L'Allemagne a découvert, effarée, qu’une vague de près de deux mille hommes avait déferlé sur Cologne à l’occasion de la Saint-Sylvestre. Par groupes de 40 ou 60 personnes, ils se seraient livrés à tous les débordements, allant des vols à des agressions sexuelles, voire plusieurs viols. Le pays est sous le choc.
Article rédigé par Frédérique Harrus
France Télévisions
Publié Mis à jour
Temps de lecture : 4 min
Cologne (Allemagne), le 6 janvier 2016. Manifestation sur la place de la gare centrale de Cologne où, dans la nuit du 31 décembre au 1er janvier, plusieurs centaines d'agressions ont été perpétrées, essentiellement sur des femmes.
 (OLIVER BERG/DPA)

Des faits similaires, mais de moindre ampleur, ont aussi été signalés dans les villes de Hambourg (nord) et Stuttgart (sud-ouest), comme en Autriche, à Zurich en Suisse et en Finlande. 

Le 1er janvier 2016, au lendemain de ces événements, la police publiait un communiqué faisant état d’une nuit sans incident notable. Sauf qu’au fil de cette première journée de janvier, et dans les jours suivants, les dépôts de plainte se sont succédé jusqu’à atteindre plusieurs centaines, pour la plupart relatifs à des faits d'agressions sur des femmes. La police de Cologne n’en a révélé l’ampleur que lundi, soit trois jours après les faits. Mais au 10 janvier c'étaient plus de 500 plaintes qui ont été déposées, dont 40% pour agression sexuelle. Hambourg en compte, quant à elle 133.
 
Opposants aux migrants et théorie du complot
Si l’on rajoute à celà que les agresseurs étaient décrits comme d’apparence «nord-africaine ou arabe», il n’en a pas fallu plus à tous les opposants à l’accueil massif de réfugiés et migrants pour crier au complot. Accusant, au passage, les médias  de collusion, en taisant les faits dans leurs journaux. Les autorités ont eu beau objecter que rien n’indiquait, dans un premier temps, que des réfugiés étaient impliqués, la brèche était néanmoins ouverte. Ultérieurement, force a été de contater que beaucoup de réfugiés, syriens ou autres, et des immigrés en situation illégale, étaient bien impliqués.

Alors que le compteur des plaintes atteint désormais 500, le chef de la police de Cologne, s'est vu notifier sa mise à la retraite d'office le 8 janvier 2016. Depuis près de 31 suspects ont été identifiés et 18 d'entre eux sont des demandeurs d'asile.

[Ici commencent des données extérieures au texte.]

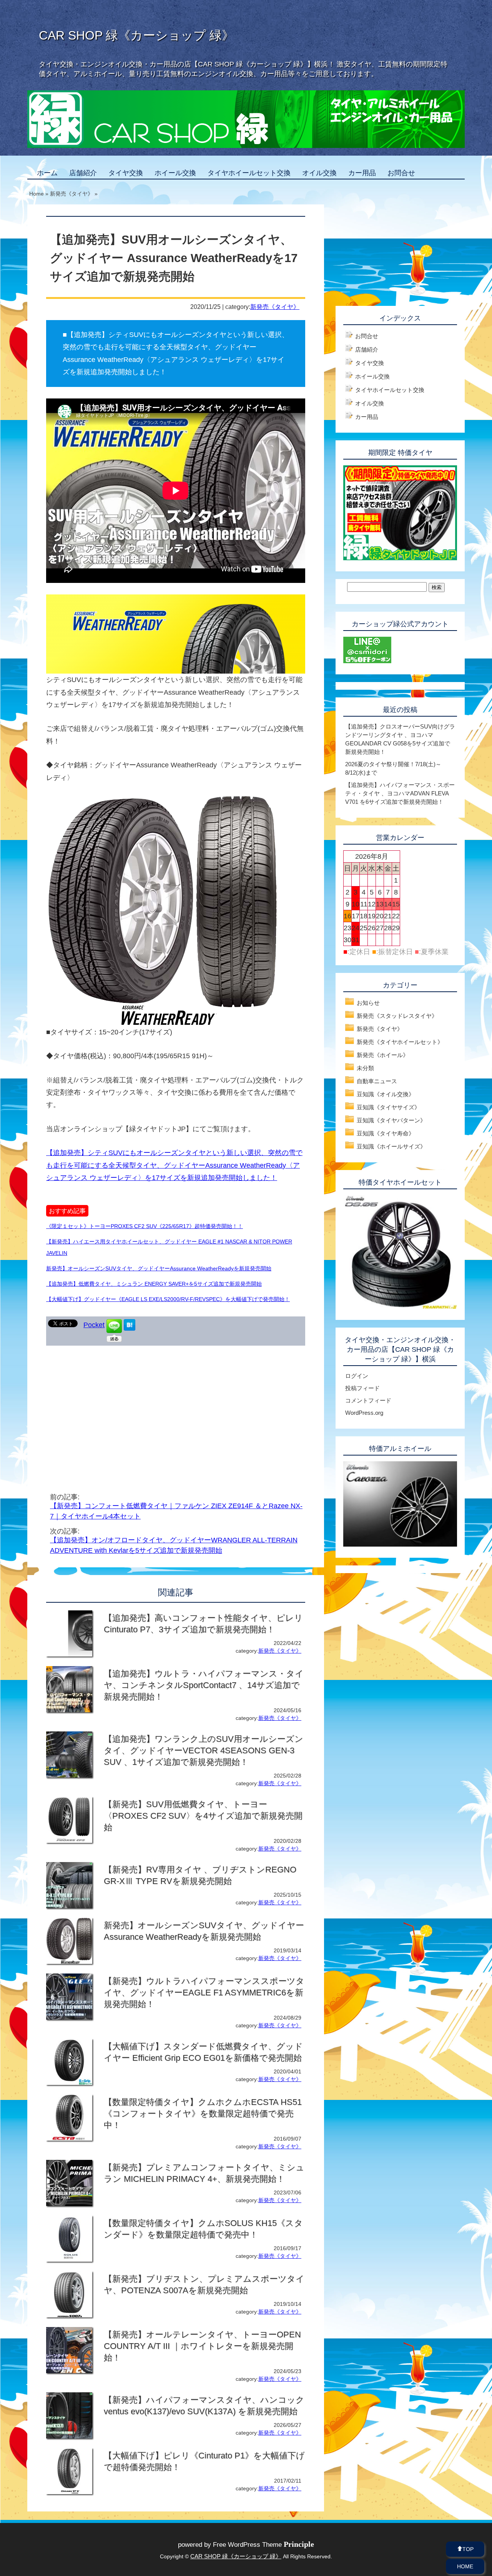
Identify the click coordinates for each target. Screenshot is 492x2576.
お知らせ (368, 1002)
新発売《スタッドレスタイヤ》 (397, 1015)
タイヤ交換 (125, 173)
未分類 (365, 1068)
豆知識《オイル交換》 (385, 1094)
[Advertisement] (110, 1407)
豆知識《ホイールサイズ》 (391, 1146)
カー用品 (362, 173)
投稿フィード (362, 1388)
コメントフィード (368, 1400)
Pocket (94, 1325)
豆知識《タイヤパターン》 (391, 1120)
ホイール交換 (175, 173)
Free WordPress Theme (263, 2544)
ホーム (47, 173)
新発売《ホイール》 (383, 1055)
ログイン (356, 1376)
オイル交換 (319, 173)
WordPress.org (364, 1412)
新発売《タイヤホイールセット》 (400, 1042)
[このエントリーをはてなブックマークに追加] (129, 1328)
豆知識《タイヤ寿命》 (385, 1133)
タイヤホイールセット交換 (249, 173)
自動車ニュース (377, 1081)
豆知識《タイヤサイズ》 (388, 1107)
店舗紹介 (83, 173)
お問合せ (401, 173)
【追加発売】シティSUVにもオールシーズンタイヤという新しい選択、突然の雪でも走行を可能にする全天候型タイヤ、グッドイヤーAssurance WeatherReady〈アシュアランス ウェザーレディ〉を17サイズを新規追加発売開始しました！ (174, 1165)
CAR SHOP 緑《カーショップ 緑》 (136, 35)
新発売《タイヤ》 (274, 306)
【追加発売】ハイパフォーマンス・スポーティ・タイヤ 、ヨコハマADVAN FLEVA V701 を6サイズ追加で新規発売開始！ (400, 793)
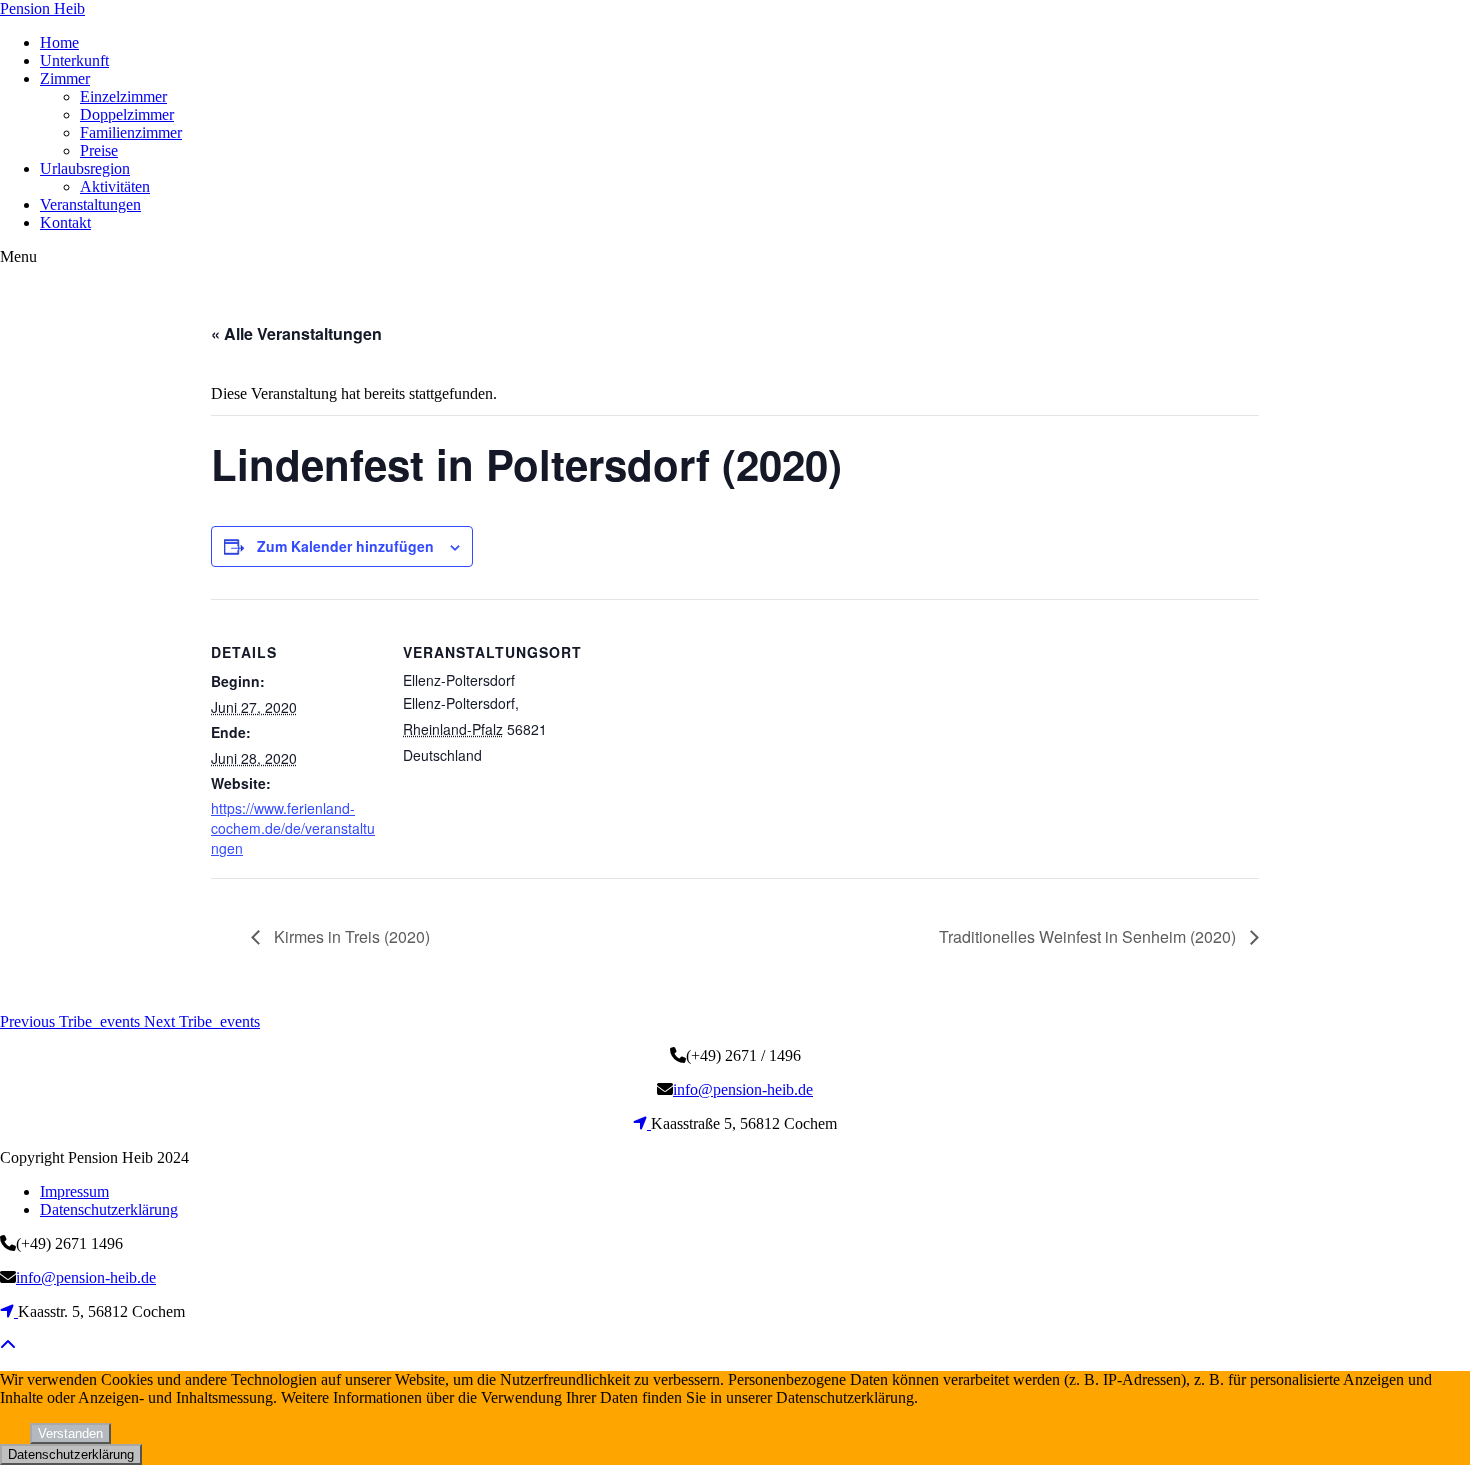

Il s'agit de vérifier le degré d'implication de chacun dans les molestations dénoncées, les agressions sexuelles représentant près de 40% des faits, mais on compte aussi beaucoup de vols (voire un mélange des deux). 
 
Loin d’apaiser les esprits, les excuses présentées par la ZDF (la télévision nationale allemande) se reprochant sa propre «négligence» ont attisé la polémique. Plus globalement, le peu d'écho des médias avant le 4 janvier sur cette affaire est également mis en question. Le site spécialisé Meedia a ainsi relevé qu'il a fallu «quatre jours» pour que les faits soient «relatés de façon exhaustive au niveau national».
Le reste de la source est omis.